About this exercise: Lines in the material below that include "sidebar" need to be tallied; give the total alone.

Data for the task:
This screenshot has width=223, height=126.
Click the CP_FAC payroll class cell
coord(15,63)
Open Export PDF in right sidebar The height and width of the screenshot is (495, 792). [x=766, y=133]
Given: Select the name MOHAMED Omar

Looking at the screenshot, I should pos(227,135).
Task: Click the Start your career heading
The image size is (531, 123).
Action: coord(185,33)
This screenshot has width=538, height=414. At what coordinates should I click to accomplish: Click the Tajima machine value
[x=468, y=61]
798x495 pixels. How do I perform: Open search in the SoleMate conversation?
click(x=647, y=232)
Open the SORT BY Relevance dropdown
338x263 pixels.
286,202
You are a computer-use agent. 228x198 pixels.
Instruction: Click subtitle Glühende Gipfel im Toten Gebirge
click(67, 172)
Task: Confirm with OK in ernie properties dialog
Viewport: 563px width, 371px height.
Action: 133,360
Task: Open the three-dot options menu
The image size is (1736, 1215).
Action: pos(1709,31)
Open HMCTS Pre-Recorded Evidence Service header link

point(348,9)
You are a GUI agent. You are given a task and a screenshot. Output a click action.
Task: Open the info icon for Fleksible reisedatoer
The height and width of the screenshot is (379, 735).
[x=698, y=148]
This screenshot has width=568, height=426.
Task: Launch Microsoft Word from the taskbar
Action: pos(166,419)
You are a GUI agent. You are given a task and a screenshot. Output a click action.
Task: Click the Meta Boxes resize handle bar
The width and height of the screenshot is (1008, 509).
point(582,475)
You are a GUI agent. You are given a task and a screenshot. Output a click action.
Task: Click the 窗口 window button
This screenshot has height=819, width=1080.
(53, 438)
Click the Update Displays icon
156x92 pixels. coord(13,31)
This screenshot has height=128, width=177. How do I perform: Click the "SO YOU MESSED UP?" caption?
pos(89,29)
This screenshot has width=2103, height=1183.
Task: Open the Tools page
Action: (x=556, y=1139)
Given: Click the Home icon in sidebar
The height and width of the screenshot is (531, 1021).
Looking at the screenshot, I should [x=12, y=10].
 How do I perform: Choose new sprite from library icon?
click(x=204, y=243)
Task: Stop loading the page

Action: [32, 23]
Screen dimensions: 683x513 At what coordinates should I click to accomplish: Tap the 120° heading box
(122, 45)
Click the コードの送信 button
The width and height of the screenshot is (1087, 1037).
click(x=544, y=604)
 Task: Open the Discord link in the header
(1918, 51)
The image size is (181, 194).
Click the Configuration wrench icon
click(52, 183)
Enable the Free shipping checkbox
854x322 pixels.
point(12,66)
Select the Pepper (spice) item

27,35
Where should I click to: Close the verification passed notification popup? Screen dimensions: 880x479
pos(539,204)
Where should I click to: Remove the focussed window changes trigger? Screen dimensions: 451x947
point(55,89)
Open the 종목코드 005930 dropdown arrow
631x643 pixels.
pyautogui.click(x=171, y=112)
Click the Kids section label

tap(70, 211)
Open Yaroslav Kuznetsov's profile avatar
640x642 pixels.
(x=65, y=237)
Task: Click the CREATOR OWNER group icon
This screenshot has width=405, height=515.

Response to the exercise: 2